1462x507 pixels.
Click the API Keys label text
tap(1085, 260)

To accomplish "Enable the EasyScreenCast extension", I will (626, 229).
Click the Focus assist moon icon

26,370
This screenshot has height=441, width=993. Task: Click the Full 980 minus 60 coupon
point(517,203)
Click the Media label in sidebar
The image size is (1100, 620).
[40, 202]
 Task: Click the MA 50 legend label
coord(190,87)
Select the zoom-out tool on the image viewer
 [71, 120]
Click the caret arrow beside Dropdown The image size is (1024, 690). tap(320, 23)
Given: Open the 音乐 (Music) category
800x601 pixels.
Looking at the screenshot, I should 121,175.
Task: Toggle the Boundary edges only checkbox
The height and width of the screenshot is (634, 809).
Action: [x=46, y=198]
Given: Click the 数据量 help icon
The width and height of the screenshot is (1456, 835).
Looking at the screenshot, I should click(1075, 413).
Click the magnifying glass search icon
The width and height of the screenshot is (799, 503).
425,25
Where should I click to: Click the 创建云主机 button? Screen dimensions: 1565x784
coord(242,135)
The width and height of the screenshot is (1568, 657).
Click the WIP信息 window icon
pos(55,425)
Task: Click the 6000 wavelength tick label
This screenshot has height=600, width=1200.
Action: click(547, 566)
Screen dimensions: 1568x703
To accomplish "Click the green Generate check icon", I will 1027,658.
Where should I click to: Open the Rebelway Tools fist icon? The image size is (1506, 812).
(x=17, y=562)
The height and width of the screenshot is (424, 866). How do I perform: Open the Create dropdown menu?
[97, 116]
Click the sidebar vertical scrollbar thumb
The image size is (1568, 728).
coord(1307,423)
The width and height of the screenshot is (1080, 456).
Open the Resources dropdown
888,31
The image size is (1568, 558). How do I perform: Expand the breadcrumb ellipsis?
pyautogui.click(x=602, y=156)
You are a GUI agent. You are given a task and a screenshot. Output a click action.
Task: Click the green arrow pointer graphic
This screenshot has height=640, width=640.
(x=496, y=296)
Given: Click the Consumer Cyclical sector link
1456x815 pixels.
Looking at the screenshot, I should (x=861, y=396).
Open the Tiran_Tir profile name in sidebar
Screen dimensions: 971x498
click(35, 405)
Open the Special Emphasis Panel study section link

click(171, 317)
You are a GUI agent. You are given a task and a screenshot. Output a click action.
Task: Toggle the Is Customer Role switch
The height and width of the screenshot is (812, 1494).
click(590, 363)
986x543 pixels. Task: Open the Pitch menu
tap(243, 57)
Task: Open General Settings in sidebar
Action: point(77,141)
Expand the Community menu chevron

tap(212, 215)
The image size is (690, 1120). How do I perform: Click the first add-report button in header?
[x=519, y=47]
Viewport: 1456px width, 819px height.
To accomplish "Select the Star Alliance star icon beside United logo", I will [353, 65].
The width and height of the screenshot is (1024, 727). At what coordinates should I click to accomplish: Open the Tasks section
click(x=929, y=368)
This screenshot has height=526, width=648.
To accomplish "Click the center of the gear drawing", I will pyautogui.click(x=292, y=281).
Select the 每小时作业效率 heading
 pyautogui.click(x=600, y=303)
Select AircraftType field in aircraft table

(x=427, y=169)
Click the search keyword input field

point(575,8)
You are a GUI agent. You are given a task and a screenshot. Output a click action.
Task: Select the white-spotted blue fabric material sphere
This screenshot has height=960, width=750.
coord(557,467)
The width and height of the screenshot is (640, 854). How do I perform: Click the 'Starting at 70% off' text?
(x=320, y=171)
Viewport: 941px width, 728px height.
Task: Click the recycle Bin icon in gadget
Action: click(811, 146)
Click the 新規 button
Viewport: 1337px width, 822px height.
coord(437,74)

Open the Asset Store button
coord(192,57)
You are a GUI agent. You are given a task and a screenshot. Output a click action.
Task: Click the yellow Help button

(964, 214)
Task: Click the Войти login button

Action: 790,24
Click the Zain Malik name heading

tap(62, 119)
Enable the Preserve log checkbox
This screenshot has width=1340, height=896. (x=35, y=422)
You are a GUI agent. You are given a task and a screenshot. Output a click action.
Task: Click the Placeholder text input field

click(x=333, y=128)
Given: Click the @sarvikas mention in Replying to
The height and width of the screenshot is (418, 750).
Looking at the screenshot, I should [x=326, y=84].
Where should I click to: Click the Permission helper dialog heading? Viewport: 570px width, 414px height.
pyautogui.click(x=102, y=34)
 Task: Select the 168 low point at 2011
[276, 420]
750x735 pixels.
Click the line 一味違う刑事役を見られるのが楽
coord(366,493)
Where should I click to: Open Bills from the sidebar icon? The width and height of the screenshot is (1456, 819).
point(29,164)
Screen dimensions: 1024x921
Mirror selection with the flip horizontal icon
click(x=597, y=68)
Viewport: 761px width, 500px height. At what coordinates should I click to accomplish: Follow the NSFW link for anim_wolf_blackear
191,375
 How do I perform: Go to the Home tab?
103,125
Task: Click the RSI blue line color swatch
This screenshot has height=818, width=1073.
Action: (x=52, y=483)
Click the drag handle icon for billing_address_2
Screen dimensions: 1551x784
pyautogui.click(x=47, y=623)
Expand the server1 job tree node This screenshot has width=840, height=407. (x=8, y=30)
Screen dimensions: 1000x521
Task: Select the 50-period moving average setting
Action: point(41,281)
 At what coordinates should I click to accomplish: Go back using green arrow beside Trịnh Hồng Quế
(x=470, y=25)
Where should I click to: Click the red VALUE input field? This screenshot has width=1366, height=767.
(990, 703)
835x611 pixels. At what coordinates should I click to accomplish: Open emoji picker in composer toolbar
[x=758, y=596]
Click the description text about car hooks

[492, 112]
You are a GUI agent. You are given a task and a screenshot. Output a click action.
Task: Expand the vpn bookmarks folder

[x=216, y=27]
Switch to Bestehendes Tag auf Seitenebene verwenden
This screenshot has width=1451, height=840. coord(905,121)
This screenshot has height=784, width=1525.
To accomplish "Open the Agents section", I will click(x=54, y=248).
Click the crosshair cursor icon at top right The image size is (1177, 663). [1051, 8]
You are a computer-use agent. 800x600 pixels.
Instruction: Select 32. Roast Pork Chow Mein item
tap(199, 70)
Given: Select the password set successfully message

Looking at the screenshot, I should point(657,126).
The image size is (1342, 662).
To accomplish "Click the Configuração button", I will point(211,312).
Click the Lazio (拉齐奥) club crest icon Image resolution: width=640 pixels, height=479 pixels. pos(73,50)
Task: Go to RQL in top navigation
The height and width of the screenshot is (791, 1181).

해야 할 일: 위 목록 전체에서 "pixels"를 "px"로 바꿔서, 나머지는 그대로 두고 다시 적어 주세요.

풀이 과정:
1462x507 px.
Click the API Keys label text
tap(1085, 260)

To accomplish "Enable the EasyScreenCast extension", I will (626, 229).
Click the Focus assist moon icon

26,370
This screenshot has height=441, width=993. Task: Click the Full 980 minus 60 coupon
point(517,203)
Click the Media label in sidebar
The image size is (1100, 620).
[40, 202]
 Task: Click the MA 50 legend label
coord(190,87)
Select the zoom-out tool on the image viewer
 [71, 120]
Click the caret arrow beside Dropdown The image size is (1024, 690). tap(320, 23)
Given: Open the 音乐 (Music) category
800x601 px.
Looking at the screenshot, I should 121,175.
Task: Toggle the Boundary edges only checkbox
The height and width of the screenshot is (634, 809).
Action: [x=46, y=198]
Given: Click the 数据量 help icon
The width and height of the screenshot is (1456, 835).
Looking at the screenshot, I should click(1075, 413).
Click the magnifying glass search icon
The width and height of the screenshot is (799, 503).
425,25
Where should I click to: Click the 创建云主机 button? Screen dimensions: 1565x784
coord(242,135)
The width and height of the screenshot is (1568, 657).
Click the WIP信息 window icon
pos(55,425)
Task: Click the 6000 wavelength tick label
This screenshot has height=600, width=1200.
Action: click(547, 566)
Screen dimensions: 1568x703
To accomplish "Click the green Generate check icon", I will 1027,658.
Where should I click to: Open the Rebelway Tools fist icon? The image size is (1506, 812).
(x=17, y=562)
The height and width of the screenshot is (424, 866). How do I perform: Open the Create dropdown menu?
[97, 116]
Click the sidebar vertical scrollbar thumb
The image size is (1568, 728).
coord(1307,423)
The width and height of the screenshot is (1080, 456).
Open the Resources dropdown
888,31
The image size is (1568, 558). How do I perform: Expand the breadcrumb ellipsis?
pyautogui.click(x=602, y=156)
You are a GUI agent. You are given a task and a screenshot. Output a click action.
Task: Click the green arrow pointer graphic
This screenshot has height=640, width=640.
(x=496, y=296)
Given: Click the Consumer Cyclical sector link
1456x815 px.
Looking at the screenshot, I should (x=861, y=396).
Open the Tiran_Tir profile name in sidebar
Screen dimensions: 971x498
click(35, 405)
Open the Special Emphasis Panel study section link

click(171, 317)
You are a GUI agent. You are given a task and a screenshot. Output a click action.
Task: Toggle the Is Customer Role switch
The height and width of the screenshot is (812, 1494).
click(590, 363)
986x543 px. Task: Open the Pitch menu
tap(243, 57)
Task: Open General Settings in sidebar
Action: point(77,141)
Expand the Community menu chevron

tap(212, 215)
The image size is (690, 1120). How do I perform: Click the first add-report button in header?
[x=519, y=47]
Viewport: 1456px width, 819px height.
To accomplish "Select the Star Alliance star icon beside United logo", I will [353, 65].
The width and height of the screenshot is (1024, 727). At what coordinates should I click to accomplish: Open the Tasks section
click(x=929, y=368)
This screenshot has height=526, width=648.
To accomplish "Click the center of the gear drawing", I will pyautogui.click(x=292, y=281).
Select the 每小时作业效率 heading
 pyautogui.click(x=600, y=303)
Select AircraftType field in aircraft table

(x=427, y=169)
Click the search keyword input field

point(575,8)
You are a GUI agent. You are given a task and a screenshot. Output a click action.
Task: Select the white-spotted blue fabric material sphere
This screenshot has height=960, width=750.
coord(557,467)
The width and height of the screenshot is (640, 854). How do I perform: Click the 'Starting at 70% off' text?
(x=320, y=171)
Viewport: 941px width, 728px height.
Task: Click the recycle Bin icon in gadget
Action: click(811, 146)
Click the 新規 button
Viewport: 1337px width, 822px height.
coord(437,74)

Open the Asset Store button
coord(192,57)
You are a GUI agent. You are given a task and a screenshot. Output a click action.
Task: Click the yellow Help button

(964, 214)
Task: Click the Войти login button

Action: 790,24
Click the Zain Malik name heading

tap(62, 119)
Enable the Preserve log checkbox
This screenshot has width=1340, height=896. (x=35, y=422)
You are a GUI agent. You are given a task and a screenshot. Output a click action.
Task: Click the Placeholder text input field

click(x=333, y=128)
Given: Click the @sarvikas mention in Replying to
The height and width of the screenshot is (418, 750).
Looking at the screenshot, I should [x=326, y=84].
Where should I click to: Click the Permission helper dialog heading? Viewport: 570px width, 414px height.
pyautogui.click(x=102, y=34)
 Task: Select the 168 low point at 2011
[276, 420]
750x735 px.
Click the line 一味違う刑事役を見られるのが楽
coord(366,493)
Where should I click to: Open Bills from the sidebar icon? The width and height of the screenshot is (1456, 819).
point(29,164)
Screen dimensions: 1024x921
Mirror selection with the flip horizontal icon
click(x=597, y=68)
Viewport: 761px width, 500px height. At what coordinates should I click to accomplish: Follow the NSFW link for anim_wolf_blackear
191,375
 How do I perform: Go to the Home tab?
103,125
Task: Click the RSI blue line color swatch
This screenshot has height=818, width=1073.
Action: (x=52, y=483)
Click the drag handle icon for billing_address_2
Screen dimensions: 1551x784
pyautogui.click(x=47, y=623)
Expand the server1 job tree node This screenshot has width=840, height=407. (x=8, y=30)
Screen dimensions: 1000x521
Task: Select the 50-period moving average setting
Action: point(41,281)
 At what coordinates should I click to accomplish: Go back using green arrow beside Trịnh Hồng Quế
(x=470, y=25)
Where should I click to: Click the red VALUE input field? This screenshot has width=1366, height=767.
(990, 703)
835x611 px. At what coordinates should I click to accomplish: Open emoji picker in composer toolbar
[x=758, y=596]
Click the description text about car hooks

[492, 112]
You are a GUI agent. You are given a task and a screenshot. Output a click action.
Task: Expand the vpn bookmarks folder

[x=216, y=27]
Switch to Bestehendes Tag auf Seitenebene verwenden
This screenshot has width=1451, height=840. coord(905,121)
This screenshot has height=784, width=1525.
To accomplish "Open the Agents section", I will click(x=54, y=248).
Click the crosshair cursor icon at top right The image size is (1177, 663). [1051, 8]
You are a computer-use agent. 800x600 px.
Instruction: Select 32. Roast Pork Chow Mein item
tap(199, 70)
Given: Select the password set successfully message

Looking at the screenshot, I should point(657,126).
The image size is (1342, 662).
To accomplish "Click the Configuração button", I will point(211,312).
Click the Lazio (拉齐奥) club crest icon Image resolution: width=640 px, height=479 px. pos(73,50)
Task: Go to RQL in top navigation
The height and width of the screenshot is (791, 1181).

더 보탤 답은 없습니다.